In case you missed it, people seemed to really find this interview I did with media theorist (and my MA advisor) Tom de Zengotita on the feeling of living through the pandemic immensely helpful:
The impossible search for an adequate metaphor. Earthquakes, wars — I mean, the effects of an earthquake are vastly more severe and disruptive and horrible, just horrible. A real disaster is just horrible. But it’s … there. You can take a picture of it. In this case, you can take a picture of a doctor, or a corpse, or a microscopic picture of the little virus. You can take a lot of pictures. But none of those pictures feel like they’re pictures of it. There will never be an adequate metaphor.
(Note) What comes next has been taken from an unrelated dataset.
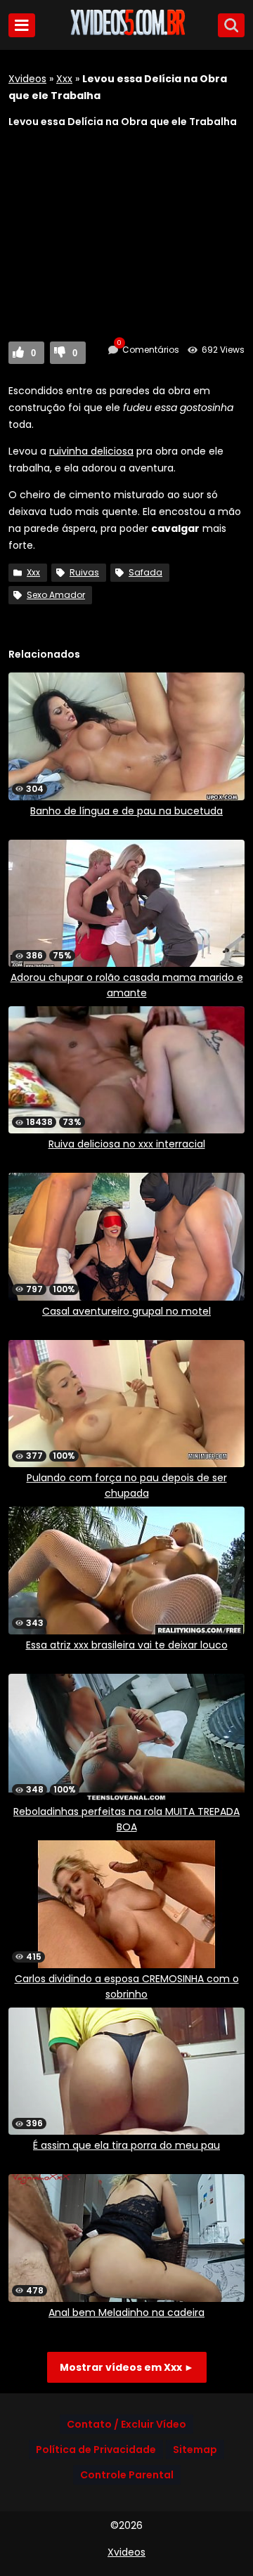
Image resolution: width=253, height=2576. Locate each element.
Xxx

Lauren Winner in the Washington Post on a closed-down Easter Sunday as both something with plenty of historical precedent and a “felix culpa”:
The teaching of felix culpa is lodged in the classic Easter prayer known as the exsultet, and it includes the idea that even tragic situations can and do give rise to good things that otherwise would not have come about. It’s a difficult teaching because, if misapprehended, it can seem to evade lament. But the concept of felix culpa doesn’t mean to interfere with mourning. It shows us that, in grievous situations, there is not only grief — there are also good things that would not have come about without the circumstances we grieve.
And finally, I read Muriel Spark’s novella The Girls of Slender Means last weekend at the suggestion of my aforementioned friend Lauren (who picked it at random to read and chat about on the phone) and we both quite liked it. And it’s short. We hadn’t realized how relevant it would seem.